* Kısa görev:
Şöhretler, diziler ve rol modeller üzerine olan yazıyı son cümlesinden sonra devam ettirin.

* Okuma metni:
%%
Dursun SİVRİ
Şöhretlerin ölümü yok mu ya!
Hiçbir söz hiçbir nasihat ölüm kadar tesirli olamıyor.
Aileden birisi, sonra komşudan biri, liderlerden ve dahi şöhretlerden birilerinin vefatı müthiş şok yaptırıyor.
Yine şöhretlerden biri dizi filmlerin kahramanı olunca sanki aileden biri gibi hayatın içinde yer alıyorlar.
Sıradan insanların hayat felsefesi dizilerdeki hayat değerleri ile özdeşleşiyor. İnsan ilişkileri, davranış biçimleri, neye ne kadar önem verdikleri, giyimi-kuşamı, eşya, moda ve benzeri hayatın her alanında insanlar hipnotize oluyor. Dizilerde oynayan sözde rol modeller gibi hayata bakıyorlar.
Ekrana takılmak, düşünme melekesini köreltiyor, muhakeme yeteneğini bitiriyor, karar organı olan beyni devre dışı bıraktırıyor.
Sual; Peki başrol oyuncular gerçekten rol model vasıflarına sahip mi?
El cevap; sorgulama yeteneği körelmiş olan sıradan insanlar için ekranda dış görünüşünden hayran olduğu her figür rol model olarak kabullenilmiş.
Ancak, hayat değerlerinin referansı ben merkezli ve menfaat üzerine kurulu. Yalan uyduramadıklarında nadiren doğru konuşanlar, her farklı insana göre ayrı yalan konuşanlar kanıksanmış bir tablo ve sahnelerden oluşuyor diziler. Başarının göstergesi uydurulan yalanların inandırabilme gücünden ölçülebiliyor. Bir de her sahnede ayrı bir yalanın senaryonun temelini oluşturduğu düşünün. Bunu seyreden, olayların akışına kendini kaptıran seyircilerin, özellikle çocukların hayatına yansıması ne kadar hazin olmakta. Yalan sıradan ve normal bir davranış gibi algılayan, hayat felsefesi çarpık birey ve sosyal yapı.
%%
* Derlenen malzeme:
%%
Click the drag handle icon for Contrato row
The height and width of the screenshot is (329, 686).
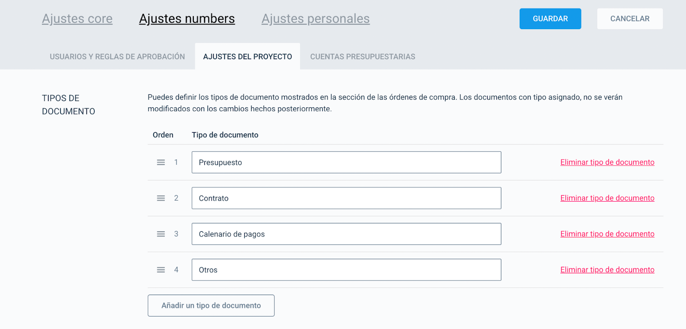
%%
* Yanıt aşağıda:
Geçtiğimiz günlerde oldukça evveliyatı olan yaşlı şöhretlerden birisi vefat ediyor. Son zamanlar yaşadığı ve vefat ettiği bölgedeki bir köyün mezarlığına defnedildiği rivayet ediliyor. Köyün muhtarı ve ihtiyar heyeti durumu değerlendiriyor. Kamuoyuna yansıyan söylenti doğru ise “Alevi olmadığı” için mezarlığa kabul edilmiyor. Ortalık karışıyor. Kimileri karara köpürüyor, kimleri “yok öyle bir vasiyet” diye soruna çözüm bulmaya çalışıyor. Neyse bir şekilde mezar ve defin işi hallediliyor.
Durum her ne olursa olsun tek kelime ibretlik. Konu ile ilgili farklı yayın yapan medyada yazılanlara göre sözü edilen şöhretin vefatında mezarına şarap koydurmak istemesi…
Haberin neresine ne yorum yapalım her tarafı ibretlik.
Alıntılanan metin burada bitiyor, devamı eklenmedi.